▶ _Problem to work on_
Reproduce the material word for word, from the line containing "The width and height of the screenshot is (796, 444)." through the line containing "Action: pos(598,147)", with both of those lines included.

▶ _Information supplied_
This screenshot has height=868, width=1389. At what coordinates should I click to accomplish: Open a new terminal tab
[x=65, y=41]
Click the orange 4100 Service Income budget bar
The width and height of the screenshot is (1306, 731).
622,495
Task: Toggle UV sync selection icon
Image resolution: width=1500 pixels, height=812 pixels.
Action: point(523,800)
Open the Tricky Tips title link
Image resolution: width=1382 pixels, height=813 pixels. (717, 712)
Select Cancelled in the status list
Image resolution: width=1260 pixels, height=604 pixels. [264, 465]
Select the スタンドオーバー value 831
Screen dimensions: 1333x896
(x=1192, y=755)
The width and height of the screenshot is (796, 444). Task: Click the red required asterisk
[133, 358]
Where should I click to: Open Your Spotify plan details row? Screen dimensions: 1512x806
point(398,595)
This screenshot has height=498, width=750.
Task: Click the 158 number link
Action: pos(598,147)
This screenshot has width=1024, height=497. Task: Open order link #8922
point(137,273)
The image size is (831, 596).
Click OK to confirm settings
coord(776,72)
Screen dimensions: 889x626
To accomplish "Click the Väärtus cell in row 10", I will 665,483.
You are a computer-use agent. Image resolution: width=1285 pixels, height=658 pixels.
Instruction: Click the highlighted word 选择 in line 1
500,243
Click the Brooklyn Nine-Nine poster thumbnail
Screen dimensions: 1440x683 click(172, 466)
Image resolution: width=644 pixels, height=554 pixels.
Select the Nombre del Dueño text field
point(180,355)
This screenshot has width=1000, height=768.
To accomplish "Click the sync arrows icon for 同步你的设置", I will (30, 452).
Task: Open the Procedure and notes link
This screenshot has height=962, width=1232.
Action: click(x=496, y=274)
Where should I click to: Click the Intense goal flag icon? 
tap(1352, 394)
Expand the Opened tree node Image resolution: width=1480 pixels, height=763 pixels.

▶ _Complete output_
The width and height of the screenshot is (796, 444). Task: Click the red required asterisk
[133, 358]
Where should I click to: Open Your Spotify plan details row? Screen dimensions: 1512x806
point(398,595)
This screenshot has height=498, width=750.
Task: Click the 158 number link
Action: pos(598,147)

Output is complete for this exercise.